In order to verify files signed with GPG, first copy and paste the Buzzinbees public key shown above into a new file named BuzzinbeesPublicKey.pub and install it on your system, setting the appropriate trust level. You can then verify that the public and private keys match your signed file to confirm the integrity and origin of your file.

Install the Buzzinbees public key using the –import flag of the gpg command:

# gpg --import buzzinbeesPublicKey.pub

Now use the gpg –verify command to validate and verify the digital signature of the signed file. The command output indicates the signature validity. In this case, specify the file used to create the signature and a separate signature file:

# gpg --verify filename.sig filename

If the level of trust on the key has not been set, the command returns a trust level warning:

gpg: WARNING: This key is not certified with a trusted signature!
gpg: There is no indication that the signature belongs to the owner.
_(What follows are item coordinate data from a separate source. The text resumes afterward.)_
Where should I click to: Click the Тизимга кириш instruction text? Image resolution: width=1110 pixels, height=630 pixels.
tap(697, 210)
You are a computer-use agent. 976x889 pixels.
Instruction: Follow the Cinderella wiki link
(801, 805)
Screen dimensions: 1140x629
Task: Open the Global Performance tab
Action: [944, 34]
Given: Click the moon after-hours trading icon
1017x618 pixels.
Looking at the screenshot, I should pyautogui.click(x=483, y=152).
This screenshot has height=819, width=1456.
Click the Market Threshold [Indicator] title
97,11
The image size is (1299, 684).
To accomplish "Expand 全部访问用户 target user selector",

Because you have downloaded the key from this site, and this site is SSL-secured by Buzzinbees, you can ultimately trust that this public key is indeed from Buzzinbees. Then edit the key to set the key trust level for proper verification.

# gpg --edit-key "Buzzinbees"

Type the command trust, and select 5 for trusting the key. Confirm and quit.

From now on, you should not see the untrusted identity warning when verifying the signature.